O ditador ugandense Idi Amin tomou o poder no país por meio do exército: matou, incendiou e tocou o terror, no que ficou conhecido como uma dinastia de medo e escárnio. À certa altura, intitulou-se Rei da Escócia, numa tentativa falha de aproximar os ideias anti-britânicos que tanto ministrava. O filme de 2006, que rendeu um Oscar “suspeito” para Forest Whitaker, usa da situação real e faz dela uma ficção histórica de fôlego.
O protagonista é o doutor Nicholas Garrigan, desiludido pelas expectativas do pai, que se muda, a esmo, para a África, com o intuito de trabalhar nas aldeias e ajudar a população. Quem vive o novato é um sensual e calculista James McAvoy, inebriante no charme juvenil que conquista não apenas a mulherada, mas também o antagonista de Whitaker.
Na única indicação do filme ao Oscar 2007, o ator venceu uma disputa quase que desleal: seu personagem é marcante pelo tom de voz e pela postura, às quais Whitaker modulou usando o Método de Atuação, e fez valer a condição física-facial. Ele sofre de ptose palpebral ou blefaroptose, caracterizada pela disfunção, ou inabilidade do paciente em realizar a abertura da fenda palpebral de maneira normal.
O que poderia ser um impeditivo, na verdade, tornou sua carreira única e seu rosto, inesquecível. Como Amin, o bicho-papão imprevisível na mesma medida que furioso, não foi difícil levar para casa a estatueta dourada. Na ocasião, derrotou Leo DiCaprio (Diamante de Sangue), Ryan Gosling (Half Nelson), Peter O’Toole (Venus) e Will Smith (À Procura da Felicidade).
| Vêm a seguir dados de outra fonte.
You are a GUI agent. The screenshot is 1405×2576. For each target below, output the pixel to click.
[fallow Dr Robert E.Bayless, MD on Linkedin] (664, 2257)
A “suspeita” pela vitória não advém da qualidade do trabalho, e sim da categorização dele. McAvoy, presente em oitenta por cento do filme, não foi sequer indicado, enquanto Whitaker apareceu na categoria principal. Clássico caso de fraude, quando um artista submete-se na categoria que julga mais fácil de ganhar. Neste caso, porém, ocorreu o raro exemplo de um coadjuvante julgado pelas lentes de protagonista.
Esta sendo sua primeira (e até agora única) lembrança da Academia, não é estranho entender o apelo da performance e do carisma de Whitaker, que coleciona dois prêmios de Cannes, um de atuação na década de oitenta e outro pela carreira. Também não passa despercebido o movimento dos votantes nos anos 2000, que buscaram reconhecer um número vasto de atores negros, até então sub-representados no panteão de campeões.
Em The Last King of Scotland, o fictício médico de McAvoy é engolido pela burocracia e pela militarização do governo ditatorial. Torna-se, a contragosto, confidente e conselheiro do presidente. Pior: envolve-se com uma de suas esposas, em interpretação pequena mas marcante de Kerry Washington, e vive o horror na pele.
Clausura e medo estão despejados nos vinte minutos finais, quando Nicholas é aprisionado pela mesma mão que antes o acariciou. Violência e brutalidade são os ingredientes que Amin usou na população, quando o médico ainda estava no campo dos aliados. Sem a proteção, a tortura não cessa – e resta prezar pelo externo em busca de salvação. Como a História narra, foi exatamente isso que aconteceu.